• _Trecho do documento_

****

3. Refutando a hipótese paramétrica com dados de corpus do PE

A tese de doutoramento de Varejão (2006) analisou fenômenos de variação

morfossintática no PE (concordância verbo-nominal e estratégias de relativização), com o

objetivo de verificar se os fenômenos típicos da variação dialetal do PB (como a falta de

concordância e as relativas cortadoras) não seriam também encontráveis na variação dialetal

do PE. Os dados utilizados por Varejão foram extraídos do Corpus Dialectal para o Estudo

da Sintaxe (Cordial-Sin), que registra, em 4.500 horas de gravação, a fala de indivíduos

analfabetos e indivíduos com baixa escolarização espalhados por 200 localidades não-urbanas

do território português. As gravações desse corpus foram feitas ao longo das décadas de 80 e

90, e contaram com a participação de 120 informantes portugueses (75 homens e 45

mulheres), que travavam diálogos livres ou semi-dirigidos com os entrevistadores.

****

• _Dados fornecidos_
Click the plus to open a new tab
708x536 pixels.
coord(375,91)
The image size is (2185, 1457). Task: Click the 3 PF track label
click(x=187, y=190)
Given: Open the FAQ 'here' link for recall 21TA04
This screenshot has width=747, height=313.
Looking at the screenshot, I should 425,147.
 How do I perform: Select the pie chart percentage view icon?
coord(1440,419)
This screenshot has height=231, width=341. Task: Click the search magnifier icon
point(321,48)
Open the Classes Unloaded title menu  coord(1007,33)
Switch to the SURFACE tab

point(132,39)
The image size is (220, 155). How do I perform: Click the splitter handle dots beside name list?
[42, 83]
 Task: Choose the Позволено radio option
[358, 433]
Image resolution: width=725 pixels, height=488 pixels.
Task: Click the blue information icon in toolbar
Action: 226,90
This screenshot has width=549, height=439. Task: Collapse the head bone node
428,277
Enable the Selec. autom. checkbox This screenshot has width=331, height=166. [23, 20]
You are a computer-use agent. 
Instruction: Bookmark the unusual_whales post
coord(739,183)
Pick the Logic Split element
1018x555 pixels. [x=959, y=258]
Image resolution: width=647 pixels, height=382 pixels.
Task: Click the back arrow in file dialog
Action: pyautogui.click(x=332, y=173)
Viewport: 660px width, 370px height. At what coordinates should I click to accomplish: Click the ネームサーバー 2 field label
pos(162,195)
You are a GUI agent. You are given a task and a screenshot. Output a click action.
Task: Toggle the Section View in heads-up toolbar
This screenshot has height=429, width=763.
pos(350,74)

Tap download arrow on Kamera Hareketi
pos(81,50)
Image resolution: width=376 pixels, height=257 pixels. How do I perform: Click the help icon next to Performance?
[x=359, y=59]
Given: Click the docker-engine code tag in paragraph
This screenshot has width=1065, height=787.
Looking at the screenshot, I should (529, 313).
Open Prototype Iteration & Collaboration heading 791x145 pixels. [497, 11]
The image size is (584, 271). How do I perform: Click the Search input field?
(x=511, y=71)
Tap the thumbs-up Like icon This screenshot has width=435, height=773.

****

• _Instruções_
**A)** Devolva a parte do trecho do documento que vai de "90, e contaram" até "com os entrevistadores.", inclusive, copiada sem nenhuma alteração.
**B)** Resuma o trecho do documento em duas frases.

• _Respostas_
**A)**
90, e contaram com a participação de 120 informantes portugueses (75 homens e 45

mulheres), que travavam diálogos livres ou semi-dirigidos com os entrevistadores.

**B)** A tese de doutoramento de Varejão (2006) analisou a concordância verbo-nominal e as estratégias de relativização no PE. O objetivo era verificar se fenômenos típicos da variação dialetal do PB, como a falta de concordância e as relativas cortadoras, também ocorreriam na variação dialetal do PE, com dados extraídos do Cordial-Sin, corpus de 4.500 horas de gravação feitas nas décadas de 80 e 90 com 120 informantes analfabetos ou de baixa escolarização de 200 localidades não-urbanas do território português.